Trust for America’s Health (TFAH) and the Robert Wood Johnson Foundation (RWJF) released the seventh annual Ready or Not? Protecting the Public’s Health from Diseases, Disasters, and Bioterrorism report, which finds that the H1N1 flu outbreak has exposed serious underlying gaps in the nation’s ability to respond to public health emergencies and that the economic crisis is straining an already fragile public health system.
The report contains state-by-state health preparedness scores based on 10 key indicators to assess health emergency preparedness capabilities. Twenty states scored six or less out of 10 key indicators of public health emergency preparedness. Nearly two-thirds of states scored seven or less. Eight states tied for the highest score of nine out of 10: Arkansas, Delaware, New York, North Carolina, North Dakota, Oklahoma, Texas, and Vermont. Montana had the lowest score at three out of 10. The preparedness indicators are developed in consultation with leading public health experts based on data from publicly available sources or information provided by public officials.
Overall, the report found that the investments made in pandemic and public health preparedness over the past several years dramatically improved U.S. readiness for the H1N1 outbreak. But it also found that decades of chronic underfunding meant that many core systems were not at-the-ready. Some key infrastructure concerns were a lack of real-time coordinated disease surveillance and laboratory testing, outdated vaccine production capabilities, limited hospital surge capacity, and a shrinking public health workforce. In addition, the report found that more than half of states experienced cuts to their public health funding and federal preparedness funds have been cut by 27 percent since fiscal year (FY) 2005, which puts improvements that have been made since the September 11, 2001 tragedies at risk.

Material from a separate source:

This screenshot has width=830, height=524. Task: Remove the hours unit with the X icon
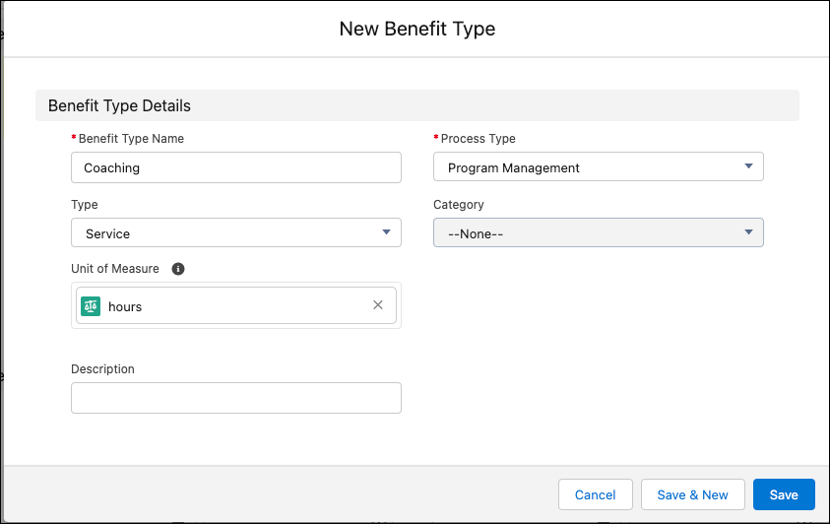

Some key findings from the report include:
- 27 states cut funding for public health from FY 2007-08 to 2008-09.
- 13 states have purchased less than 50 percent of their share of federally subsidized antiviral drugs to stockpile for use during an influenza pandemic.
- 14 states do not have the capacity in place to assure the timely pick-up and delivery of laboratory samples on a 24/7 basis to the Laboratory Response Network (LRN).

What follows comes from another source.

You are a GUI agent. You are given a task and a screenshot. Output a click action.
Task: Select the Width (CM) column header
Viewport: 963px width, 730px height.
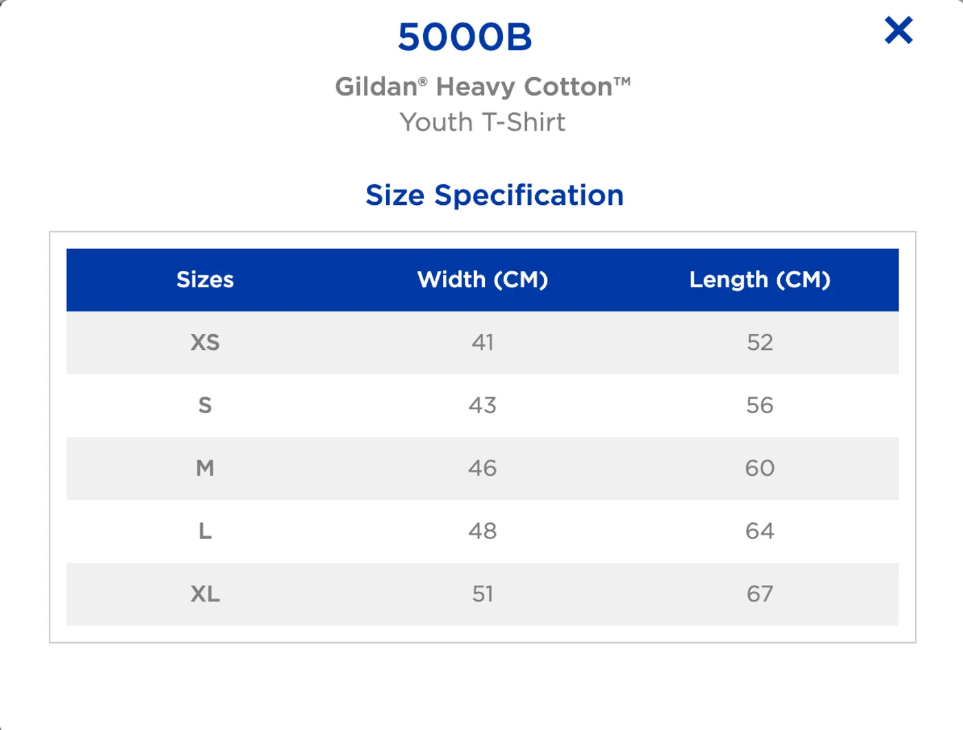point(482,280)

- 11 states and D.C report not having enough laboratory staffing capacity to work five 12-hour days for six to eight weeks in response to an infectious disease outbreak, such as H1N1.
The report also offers a series of recommendations for improving preparedness, including:
- Ensure Stable and Sufficient Funding. The 27 percent cut to federal support for public health preparedness since FY 2005 must be restored, and funding must be stabilized at a sufficient level to support core activities and emergency planning. Increased funding must also be provided to modernize flu vaccine production, improve vaccine and antiviral research and development, and fully support the Hospital Preparedness Program.
- Conduct an H1N1 After-Action Report and Update Preparedness Plans with Lessons Learned. Strengths and weaknesses of the H1N1 response should be evaluated and used to revise and strengthen federal, state, and local preparedness planning, including assessing what additional resources are needed to be sufficiently prepared. Identified gaps in core systems, including communications, surveillance, and laboratories much be addressed. In addition, continued surge capacity concerns, including establishing crisis standards of care, must be addressed.
- Increase Accountability and Transparency. Federal and state health departments should regularly make updates on progress made on benchmarks and deliverables identified in the Pandemic and All Hazards Preparedness Act available to the public so they can see how tax dollars are being used and how well protected their communities are from health threats.
- Improve Community Preparedness. Additional measures must be taken to reach out quickly and effectively to high-risk populations, including strengthening culturally competent communications around the safety of vaccines. Health disparities among low-income and racial/ethnic minorities, who are often at higher risk during emergencies, must also be addressed.